WORK REQUEST: Exactly the lines from the beginning of the records below through the line with "Given: Click the" must be given again, without pictures.

[[ ENTRIES SHOWN open ]]

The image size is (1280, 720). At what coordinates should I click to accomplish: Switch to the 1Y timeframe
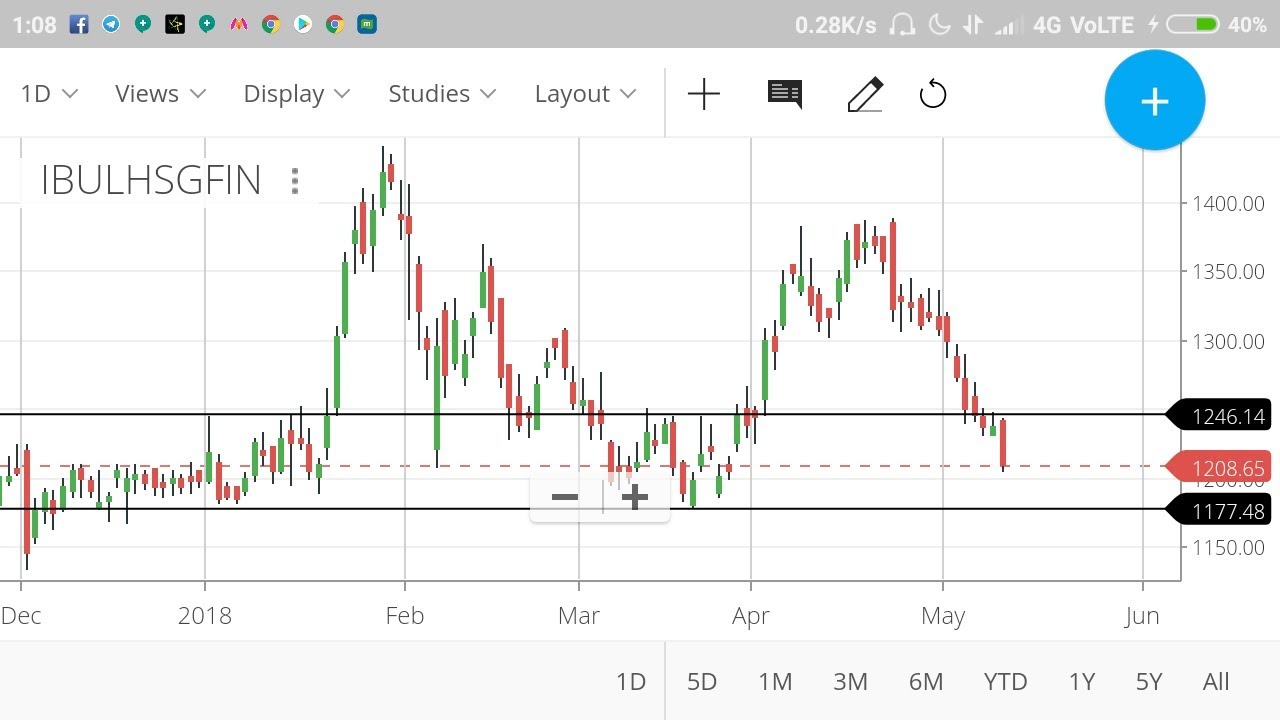click(1081, 681)
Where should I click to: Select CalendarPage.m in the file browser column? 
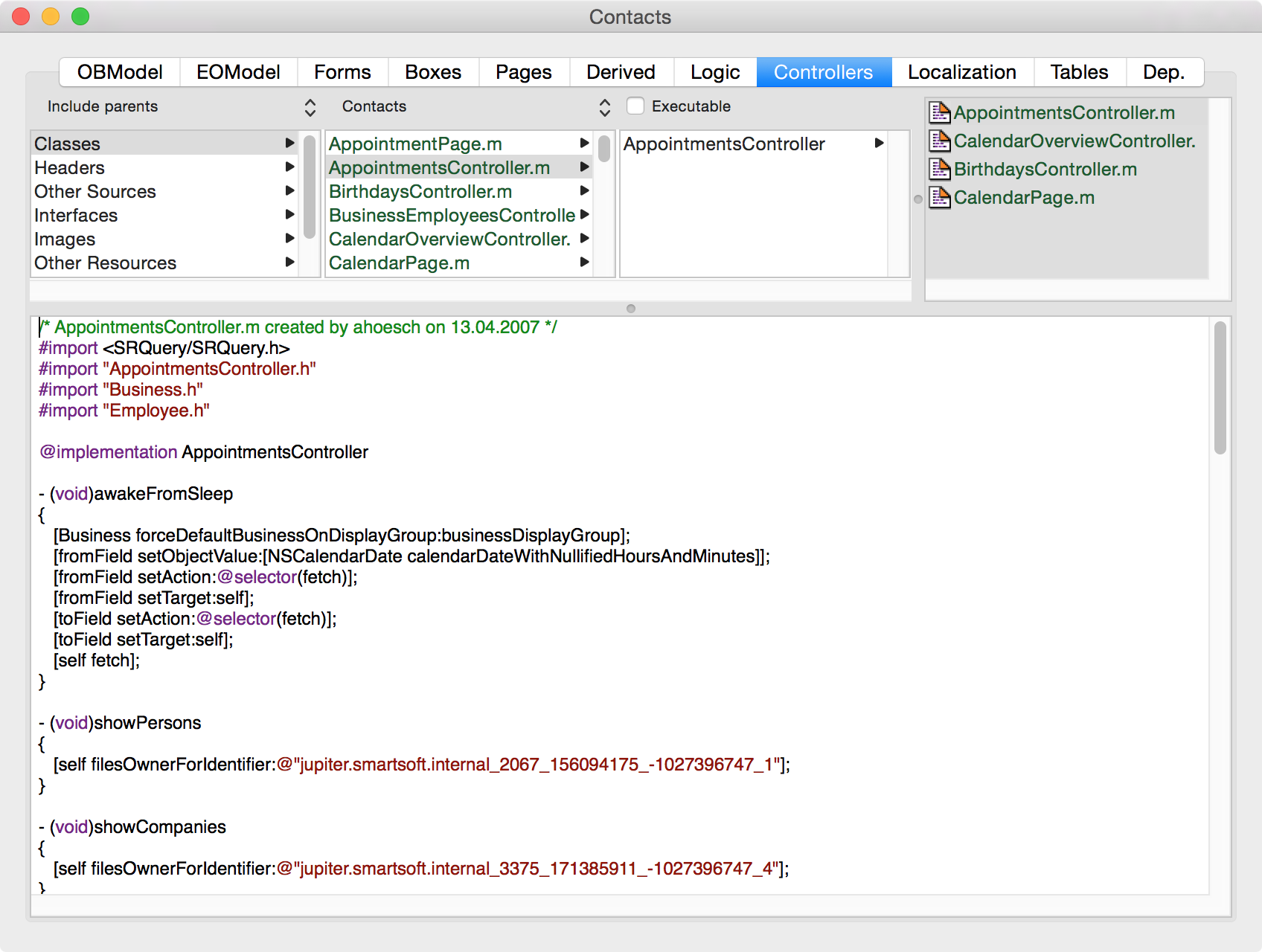click(400, 263)
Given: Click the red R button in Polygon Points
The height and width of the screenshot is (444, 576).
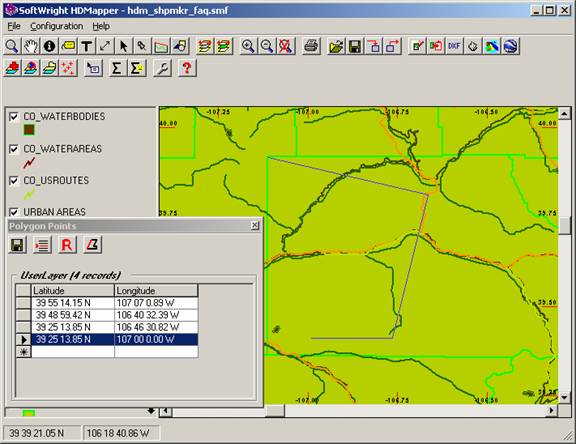Looking at the screenshot, I should pos(67,245).
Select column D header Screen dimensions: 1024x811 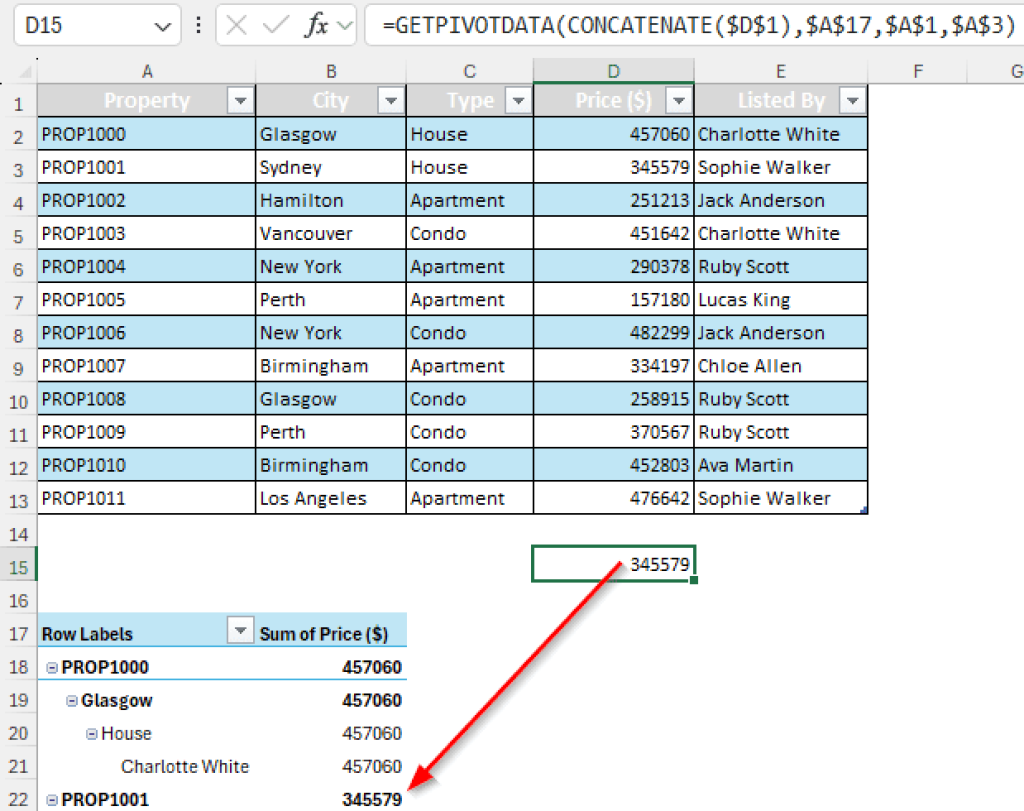[613, 71]
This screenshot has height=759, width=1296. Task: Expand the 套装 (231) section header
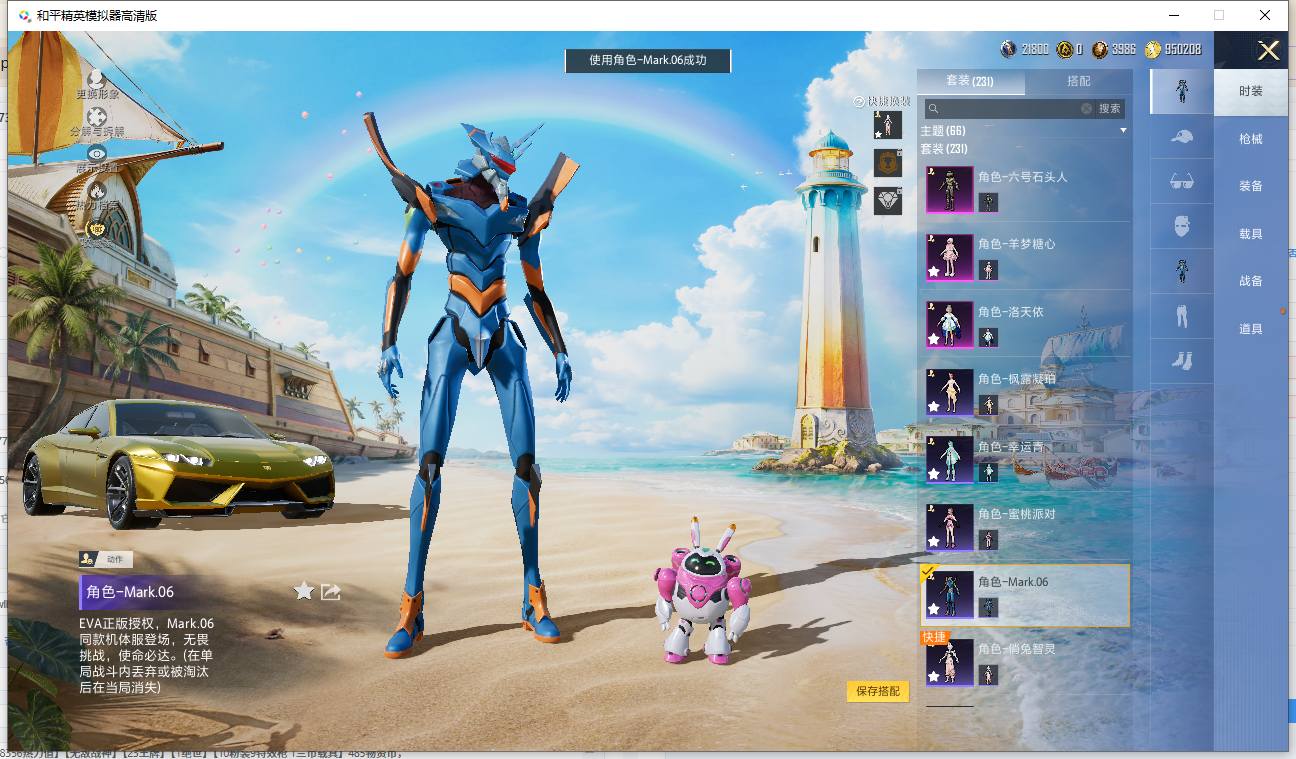point(944,148)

[[ ENTRIES SHOWN closed ]]

REPLY:
The image size is (1280, 720). At what coordinates should I click to accomplish: Switch to the 1Y timeframe
click(1081, 681)
Where should I click to: Select CalendarPage.m in the file browser column? 
click(400, 263)
Given: Click the red R button in Polygon Points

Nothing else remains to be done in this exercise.